2. AI infrastructure as attack surface — The Amazon Bedrock DNS exfiltration and the CISO survey showing 67% lack visibility into AI deployments paint a clear picture: AI infrastructure is outrunning security coverage. AI sandboxes are not as isolated as assumed.
3. Supply chain saturation attacks — GlassWorm's simultaneous targeting of 400+ repos across GitHub, npm, VSCode, and OpenVSX shows attackers scaling to hit multiple ecosystems simultaneously, making detection and response exponentially harder.
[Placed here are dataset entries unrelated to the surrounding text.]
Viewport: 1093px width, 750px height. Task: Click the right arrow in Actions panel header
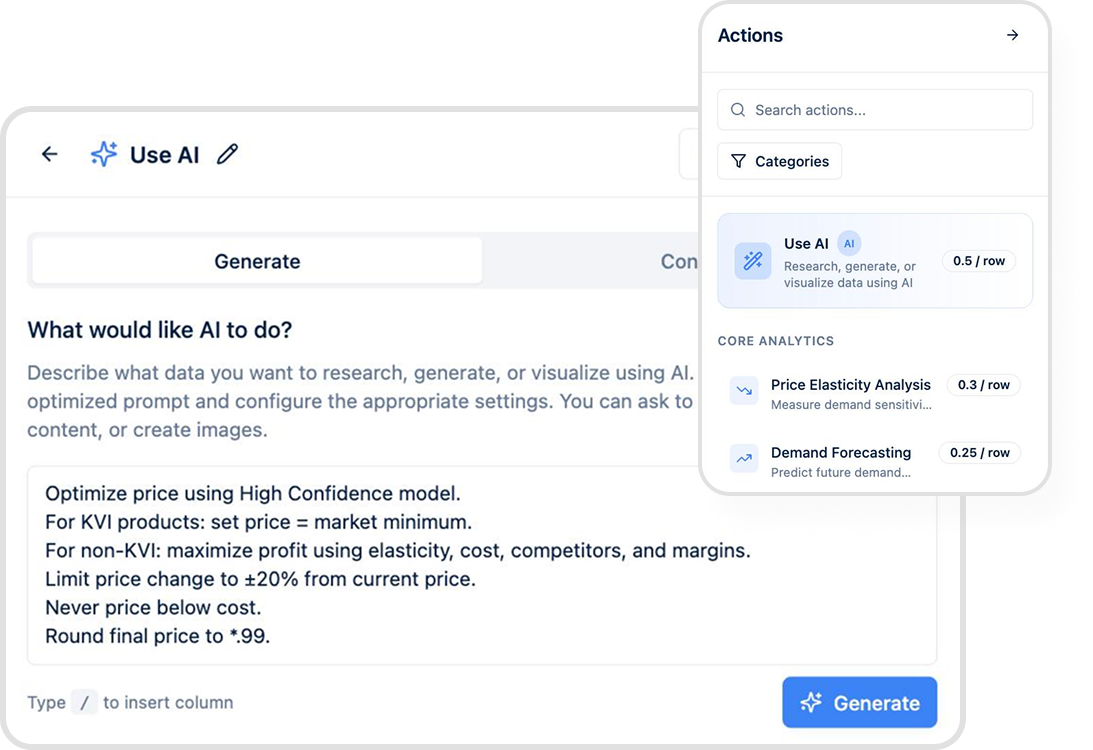pyautogui.click(x=1012, y=35)
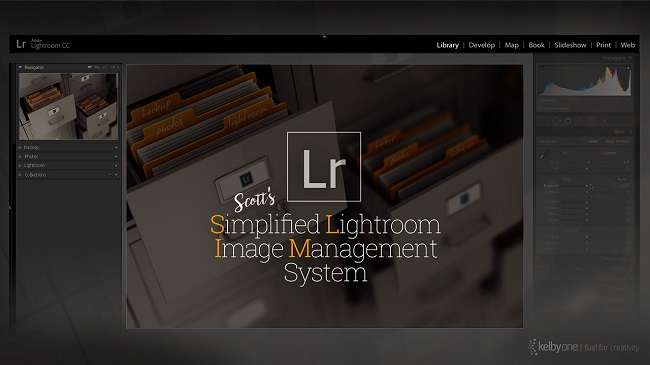Toggle the shadow clipping indicator in histogram
The width and height of the screenshot is (650, 365).
point(541,68)
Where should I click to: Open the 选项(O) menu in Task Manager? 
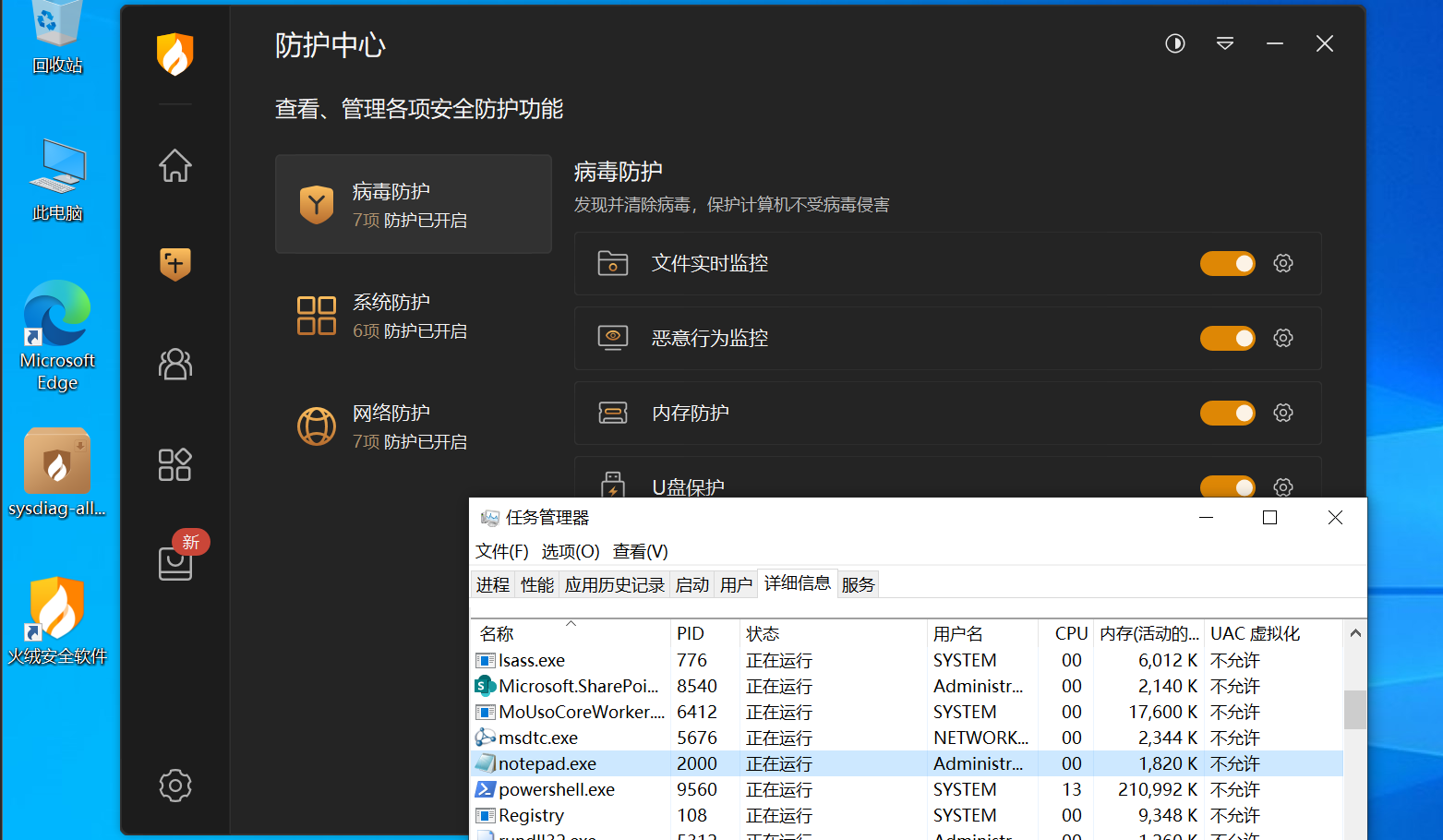pos(570,552)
4. Browser-as-weapon — DRILLAPP abusing Edge debugging, the font-rendering AI evasion trick, and Storm-2561's fake VPN campaigns all point to the browser becoming the primary attack vector in 2026. Layer 7 attacks, API abuse, and AI-powered campaigns are converging into multi-vector operations (per Akamai).
5. VPN credential theft at scale — Storm-2561 distributing fake VPN clients through SEO poisoning demonstrates continued interest in targeting remote access infrastructure, deploying trojans alongside credential stealers.
🎯 KENSAI Relevance
Today's intelligence directly impacts KENSAI's market positioning and product roadmap:
- EU sanctions on cyber actors reinforce NIS2 urgency — EU is actively naming and punishing threat actors targeting critical infrastructure. KENSAI's compliance angle is validated.
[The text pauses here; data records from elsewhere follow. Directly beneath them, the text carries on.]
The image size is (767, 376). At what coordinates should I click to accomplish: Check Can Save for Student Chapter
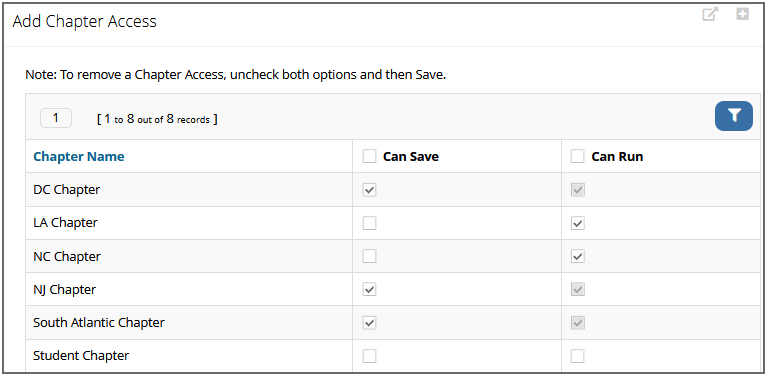369,356
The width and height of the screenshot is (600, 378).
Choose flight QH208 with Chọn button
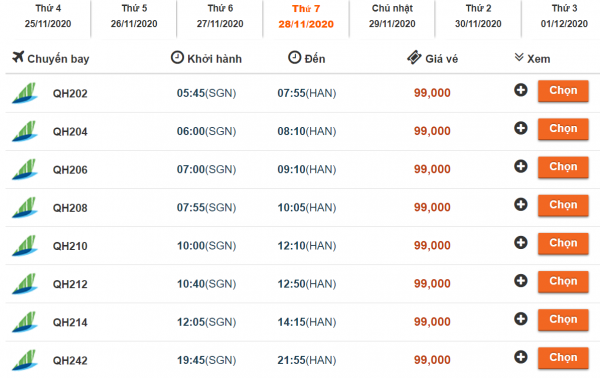tap(563, 205)
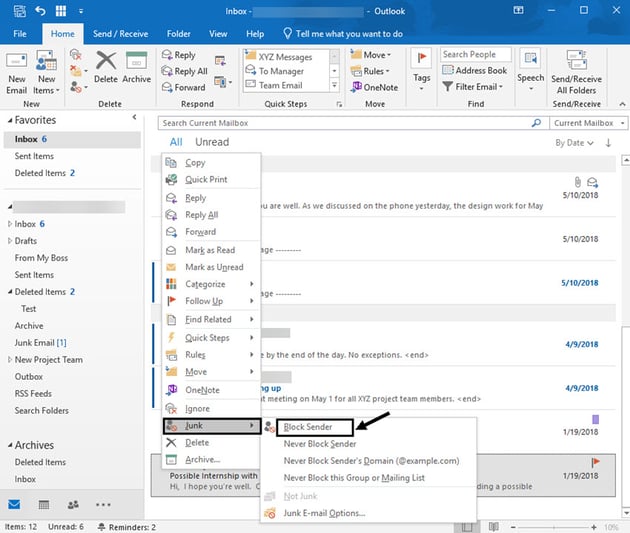Open the Calendar view icon
The height and width of the screenshot is (533, 630).
coord(44,505)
- AI security gap — 67% of CISOs lack visibility into AI deployments. KENSAI can position AI security scanning as a differentiator in the DACH market.
- Supply chain attacks at this scale (GlassWorm hitting 400+ repos) make dependency scanning and SBOM generation essential — features KENSAI should highlight.
- $89.5M in security funding today (Surf AI + Tracebit + OSS initiative) — the market is hot. Investor appetite for security tools remains strong heading into Q2.
- Browser-based attack convergence validates DAST scanning approaches — external-facing web app security testing is more critical than ever.